=== GIVEN RECORDS ===

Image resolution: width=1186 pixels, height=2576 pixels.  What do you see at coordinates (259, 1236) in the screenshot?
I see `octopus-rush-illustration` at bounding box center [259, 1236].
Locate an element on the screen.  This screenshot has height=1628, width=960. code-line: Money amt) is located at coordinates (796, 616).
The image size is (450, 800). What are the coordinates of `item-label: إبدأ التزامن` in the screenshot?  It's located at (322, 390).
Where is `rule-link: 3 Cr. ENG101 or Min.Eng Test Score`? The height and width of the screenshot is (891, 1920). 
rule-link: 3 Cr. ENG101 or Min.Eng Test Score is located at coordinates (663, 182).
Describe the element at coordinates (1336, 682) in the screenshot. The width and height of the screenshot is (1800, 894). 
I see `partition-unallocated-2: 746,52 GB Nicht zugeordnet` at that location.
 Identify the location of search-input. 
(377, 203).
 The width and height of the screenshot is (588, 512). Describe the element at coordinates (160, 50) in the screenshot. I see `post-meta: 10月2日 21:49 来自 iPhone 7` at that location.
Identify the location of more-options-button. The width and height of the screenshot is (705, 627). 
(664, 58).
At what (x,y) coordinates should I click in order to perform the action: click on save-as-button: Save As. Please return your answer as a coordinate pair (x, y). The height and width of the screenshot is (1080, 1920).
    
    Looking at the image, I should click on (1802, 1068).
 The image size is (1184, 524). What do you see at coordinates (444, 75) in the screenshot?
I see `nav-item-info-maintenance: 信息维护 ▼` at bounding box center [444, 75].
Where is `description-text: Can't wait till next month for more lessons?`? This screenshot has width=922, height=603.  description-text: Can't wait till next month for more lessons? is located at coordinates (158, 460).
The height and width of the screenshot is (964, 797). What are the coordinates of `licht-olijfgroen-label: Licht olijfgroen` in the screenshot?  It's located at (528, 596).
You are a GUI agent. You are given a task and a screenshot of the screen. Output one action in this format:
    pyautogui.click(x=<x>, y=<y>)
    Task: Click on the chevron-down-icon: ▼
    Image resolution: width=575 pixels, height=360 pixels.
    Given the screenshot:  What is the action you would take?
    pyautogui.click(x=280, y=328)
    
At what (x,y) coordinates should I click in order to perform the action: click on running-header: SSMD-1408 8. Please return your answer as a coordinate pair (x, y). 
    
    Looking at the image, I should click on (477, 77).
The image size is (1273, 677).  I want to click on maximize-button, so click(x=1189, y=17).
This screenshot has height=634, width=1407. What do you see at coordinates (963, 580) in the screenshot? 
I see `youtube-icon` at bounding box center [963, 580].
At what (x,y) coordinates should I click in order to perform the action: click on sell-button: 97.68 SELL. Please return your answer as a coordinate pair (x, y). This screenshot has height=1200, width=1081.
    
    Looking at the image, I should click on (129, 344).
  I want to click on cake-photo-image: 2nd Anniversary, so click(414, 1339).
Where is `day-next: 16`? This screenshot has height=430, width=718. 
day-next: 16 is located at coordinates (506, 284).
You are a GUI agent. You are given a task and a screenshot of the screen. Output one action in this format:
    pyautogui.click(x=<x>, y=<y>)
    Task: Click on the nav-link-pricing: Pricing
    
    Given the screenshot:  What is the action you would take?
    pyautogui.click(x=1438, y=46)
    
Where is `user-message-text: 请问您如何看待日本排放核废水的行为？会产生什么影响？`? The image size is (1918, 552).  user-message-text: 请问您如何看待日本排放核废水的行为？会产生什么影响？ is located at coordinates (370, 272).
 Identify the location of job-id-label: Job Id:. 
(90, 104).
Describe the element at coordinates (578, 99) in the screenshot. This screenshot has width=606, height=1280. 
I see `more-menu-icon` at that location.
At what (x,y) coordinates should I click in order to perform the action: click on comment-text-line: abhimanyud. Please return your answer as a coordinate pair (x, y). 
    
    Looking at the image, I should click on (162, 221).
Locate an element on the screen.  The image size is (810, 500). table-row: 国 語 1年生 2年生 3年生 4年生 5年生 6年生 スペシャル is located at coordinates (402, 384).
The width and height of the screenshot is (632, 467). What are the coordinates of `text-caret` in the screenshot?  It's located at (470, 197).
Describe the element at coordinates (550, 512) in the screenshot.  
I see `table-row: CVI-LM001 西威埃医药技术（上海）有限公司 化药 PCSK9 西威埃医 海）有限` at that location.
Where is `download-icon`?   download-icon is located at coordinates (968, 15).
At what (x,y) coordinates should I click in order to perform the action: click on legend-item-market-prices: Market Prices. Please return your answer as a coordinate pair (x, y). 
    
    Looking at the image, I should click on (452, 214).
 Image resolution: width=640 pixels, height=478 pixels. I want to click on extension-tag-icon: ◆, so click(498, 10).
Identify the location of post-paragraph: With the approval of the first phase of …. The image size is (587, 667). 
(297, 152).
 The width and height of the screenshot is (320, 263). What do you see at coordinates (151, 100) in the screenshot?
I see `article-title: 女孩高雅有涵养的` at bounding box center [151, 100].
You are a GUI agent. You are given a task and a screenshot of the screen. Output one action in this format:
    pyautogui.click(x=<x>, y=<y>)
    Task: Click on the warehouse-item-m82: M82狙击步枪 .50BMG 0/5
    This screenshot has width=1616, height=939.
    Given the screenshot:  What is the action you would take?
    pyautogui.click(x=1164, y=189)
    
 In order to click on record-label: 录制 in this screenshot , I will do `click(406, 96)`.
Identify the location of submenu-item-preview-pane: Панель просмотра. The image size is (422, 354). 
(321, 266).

===

▶ **PROBLEM DESCRIPTION**
Quote the entire material above word for word, with nothing left out or altered.

▶ **EXERCISE OUTPUT**
Image resolution: width=1186 pixels, height=2576 pixels.  What do you see at coordinates (259, 1236) in the screenshot?
I see `octopus-rush-illustration` at bounding box center [259, 1236].
Locate an element on the screen.  This screenshot has height=1628, width=960. code-line: Money amt) is located at coordinates (796, 616).
The image size is (450, 800). What are the coordinates of `item-label: إبدأ التزامن` in the screenshot?  It's located at (322, 390).
Where is `rule-link: 3 Cr. ENG101 or Min.Eng Test Score`? The height and width of the screenshot is (891, 1920). 
rule-link: 3 Cr. ENG101 or Min.Eng Test Score is located at coordinates (663, 182).
Describe the element at coordinates (1336, 682) in the screenshot. The width and height of the screenshot is (1800, 894). 
I see `partition-unallocated-2: 746,52 GB Nicht zugeordnet` at that location.
 Identify the location of search-input. 
(377, 203).
 The width and height of the screenshot is (588, 512). Describe the element at coordinates (160, 50) in the screenshot. I see `post-meta: 10月2日 21:49 来自 iPhone 7` at that location.
Identify the location of more-options-button. The width and height of the screenshot is (705, 627). 
(664, 58).
At what (x,y) coordinates should I click in order to perform the action: click on save-as-button: Save As. Please return your answer as a coordinate pair (x, y). The height and width of the screenshot is (1080, 1920).
    
    Looking at the image, I should click on (1802, 1068).
 The image size is (1184, 524). What do you see at coordinates (444, 75) in the screenshot?
I see `nav-item-info-maintenance: 信息维护 ▼` at bounding box center [444, 75].
Where is `description-text: Can't wait till next month for more lessons?`? This screenshot has width=922, height=603.  description-text: Can't wait till next month for more lessons? is located at coordinates (158, 460).
The height and width of the screenshot is (964, 797). What are the coordinates of `licht-olijfgroen-label: Licht olijfgroen` in the screenshot?  It's located at (528, 596).
You are a GUI agent. You are given a task and a screenshot of the screen. Output one action in this format:
    pyautogui.click(x=<x>, y=<y>)
    Task: Click on the chevron-down-icon: ▼
    Image resolution: width=575 pixels, height=360 pixels.
    Given the screenshot:  What is the action you would take?
    pyautogui.click(x=280, y=328)
    
At what (x,y) coordinates should I click in order to perform the action: click on running-header: SSMD-1408 8. Please return your answer as a coordinate pair (x, y). 
    
    Looking at the image, I should click on (477, 77).
The image size is (1273, 677).  I want to click on maximize-button, so click(x=1189, y=17).
This screenshot has height=634, width=1407. What do you see at coordinates (963, 580) in the screenshot? 
I see `youtube-icon` at bounding box center [963, 580].
At what (x,y) coordinates should I click in order to perform the action: click on sell-button: 97.68 SELL. Please return your answer as a coordinate pair (x, y). This screenshot has height=1200, width=1081.
    
    Looking at the image, I should click on (129, 344).
  I want to click on cake-photo-image: 2nd Anniversary, so click(414, 1339).
Where is `day-next: 16`? This screenshot has height=430, width=718. 
day-next: 16 is located at coordinates (506, 284).
You are a GUI agent. You are given a task and a screenshot of the screen. Output one action in this format:
    pyautogui.click(x=<x>, y=<y>)
    Task: Click on the nav-link-pricing: Pricing
    
    Given the screenshot:  What is the action you would take?
    pyautogui.click(x=1438, y=46)
    
Where is `user-message-text: 请问您如何看待日本排放核废水的行为？会产生什么影响？`? The image size is (1918, 552).  user-message-text: 请问您如何看待日本排放核废水的行为？会产生什么影响？ is located at coordinates (370, 272).
 Identify the location of job-id-label: Job Id:. 
(90, 104).
Describe the element at coordinates (578, 99) in the screenshot. This screenshot has width=606, height=1280. 
I see `more-menu-icon` at that location.
At what (x,y) coordinates should I click in order to perform the action: click on comment-text-line: abhimanyud. Please return your answer as a coordinate pair (x, y). 
    
    Looking at the image, I should click on (162, 221).
Locate an element on the screen.  The image size is (810, 500). table-row: 国 語 1年生 2年生 3年生 4年生 5年生 6年生 スペシャル is located at coordinates (402, 384).
The width and height of the screenshot is (632, 467). What are the coordinates of `text-caret` in the screenshot?  It's located at (470, 197).
Describe the element at coordinates (550, 512) in the screenshot.  
I see `table-row: CVI-LM001 西威埃医药技术（上海）有限公司 化药 PCSK9 西威埃医 海）有限` at that location.
Where is `download-icon`?   download-icon is located at coordinates (968, 15).
At what (x,y) coordinates should I click in order to perform the action: click on legend-item-market-prices: Market Prices. Please return your answer as a coordinate pair (x, y). 
    
    Looking at the image, I should click on (452, 214).
 Image resolution: width=640 pixels, height=478 pixels. I want to click on extension-tag-icon: ◆, so click(498, 10).
Identify the location of post-paragraph: With the approval of the first phase of …. The image size is (587, 667). 
(297, 152).
 The width and height of the screenshot is (320, 263). What do you see at coordinates (151, 100) in the screenshot?
I see `article-title: 女孩高雅有涵养的` at bounding box center [151, 100].
You are a GUI agent. You are given a task and a screenshot of the screen. Output one action in this format:
    pyautogui.click(x=<x>, y=<y>)
    Task: Click on the warehouse-item-m82: M82狙击步枪 .50BMG 0/5
    This screenshot has width=1616, height=939.
    Given the screenshot:  What is the action you would take?
    pyautogui.click(x=1164, y=189)
    
 In order to click on record-label: 录制 in this screenshot , I will do `click(406, 96)`.
Identify the location of submenu-item-preview-pane: Панель просмотра. The image size is (422, 354). 
(321, 266).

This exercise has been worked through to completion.